BCG Digital Ventures has deployed a binary classifier in a claims triage workflow to identify insurance claims that should be escalated for manual fraud review. The current model is a gradient boosted tree classifier used in production scoring, but fraud operations reports that too many suspicious claims are still being approved automatically.

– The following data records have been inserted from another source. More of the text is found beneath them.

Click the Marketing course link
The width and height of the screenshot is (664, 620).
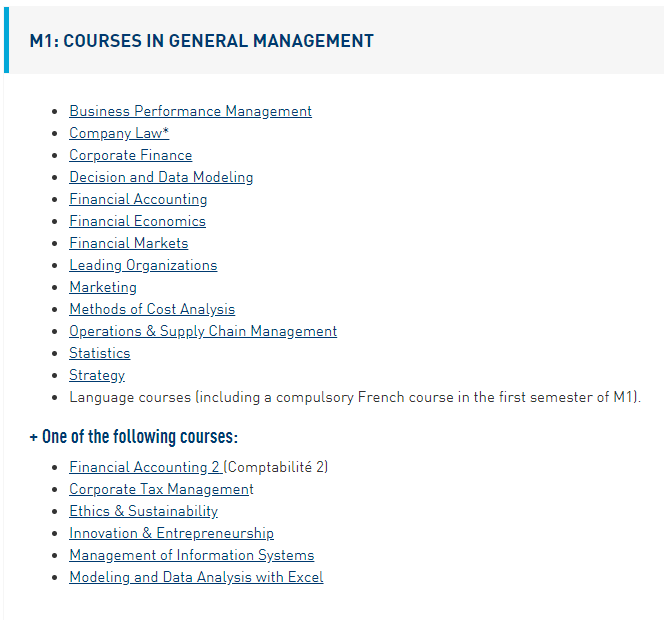[103, 287]
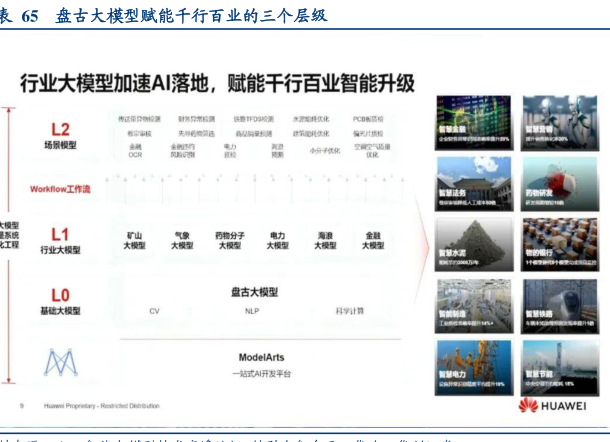Screen dimensions: 610x442
Task: Click the Huawei logo
Action: click(554, 405)
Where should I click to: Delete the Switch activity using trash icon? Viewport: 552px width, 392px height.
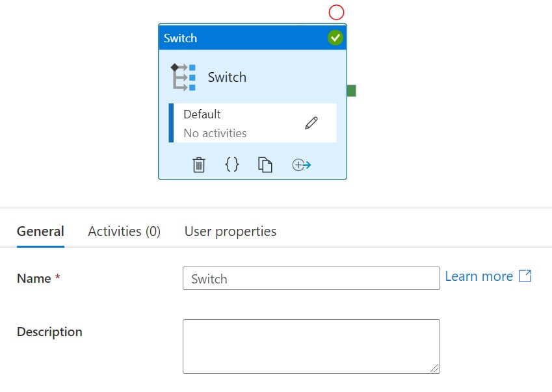click(x=199, y=165)
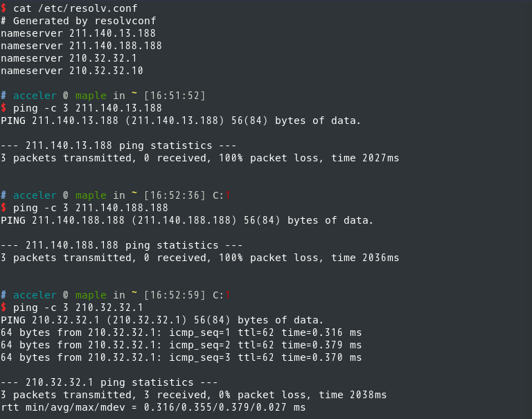
Task: Click the icmp_seq=1 reply line
Action: [181, 332]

| Metric | Validation Set | Prior Model | Change |
|---|---|---|---|
| Precision | 0.84 | 0.76 | +0.08 |
| Recall | 0.58 | 0.71 | -0.13 |
| F1-score | 0.69 | 0.73 | -0.04 |
| ROC-AUC | 0.87 | 0.84 | +0.03 |
| Review rate | 6.2% | 9.8% | -3.6 pts |
| Fraud prevalence | 4.0% | 4.0% | 0.0 pts |
On a validation sample of 50,000 claims:
| Predicted Fraud | Predicted Non-Fraud | |
|---|---|---|
| Actual Fraud | 1,160 | 840 |
| Actual Non-Fraud | 221 | 47,779 |
Leadership wants to know whether this model is actually better than the prior version and whether the operating threshold is appropriate. The metrics appear mixed: precision and ROC-AUC improved, but recall and F1-score declined materially.